» Supplied passage
□ □ □ □

MNI POLICY: BOJ To Tweak Guidance If Covid Severity Downgraded
While the Covid threat has waned, the Bank of Japan is wary of its impact on China's growth and a slowdown in the global economy.
Considerations by Japan's government to reclassify Covid-19 in the same category as seasonal flu will likely prompt the Bank of Japan to remove “while closely monitoring the impact of Covid-19” from its forward guidance, MNI understands.
The BOJ is instead expected to state it is closely monitoring developments in overseas economies that are set to slow due to the rate hikes. Officials see the degree of global economic slowdown as the biggest risk factor for Japan’s economy and inflation outlook.
Prime Minister Fumio Kishida is considering a reclassification of the severity of Covid but no decision has been made. The BOJ will not tweak its guidance until an official announcement.
Should the BOJ remove Covid-19 from its forward guidance, the bank will likely keep its warning of Covid-19 abroad as a risk to the outlook as China's economy has been hit by a surge in infections. Downside risks to growth are likely to prompt the BOJ to continue to reiterate its expectation that “short- and long-term policy interest rates to remain at their present or lower levels.”
The removal of the wording may be interpreted to mean the bank has shifted its policy bias to neutral from easing, which would destabilise financial markets. The BOJ is expected to respond by pledging to keep interest rates at low levels and repeat it “will not hesitate to take additional easing measures if necessary.”
The BOJ maintained it easy policy settings after meeting earlier this week, keeping the 50bp band around its 10-year yield target. Easy policy was viewed as necessary to support Japan's economy. (See MNI BOJ WATCH: Kuroda Dismisses Market Speculation On YCC Hike).
“With regard to the risk balance, risks to economic activity are skewed to the downside for fiscal 2022 and 2023 but are generally balanced for fiscal 2024. Risks to prices are skewed to the upside,” January's Outlook Report said.

□ □ □ □

» Supplied material
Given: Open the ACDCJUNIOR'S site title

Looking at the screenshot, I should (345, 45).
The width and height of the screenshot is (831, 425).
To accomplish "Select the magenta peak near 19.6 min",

□ □ □ □

» Exercise instructions
Answer from the report on the Bank of Japan's guidance:
(a) What wording is the BOJ likely to drop from its forward guidance if Covid-19 is reclassified?
(b) What do officials see as the biggest risk factor for Japan's economy and inflation outlook?
(c) According to January's Outlook Report, in which direction are risks to prices skewed?
The lines play no part in this exercise.

» Answer space
(a) "while closely monitoring the impact of Covid-19"
(b) The degree of global economic slowdown
(c) To the upside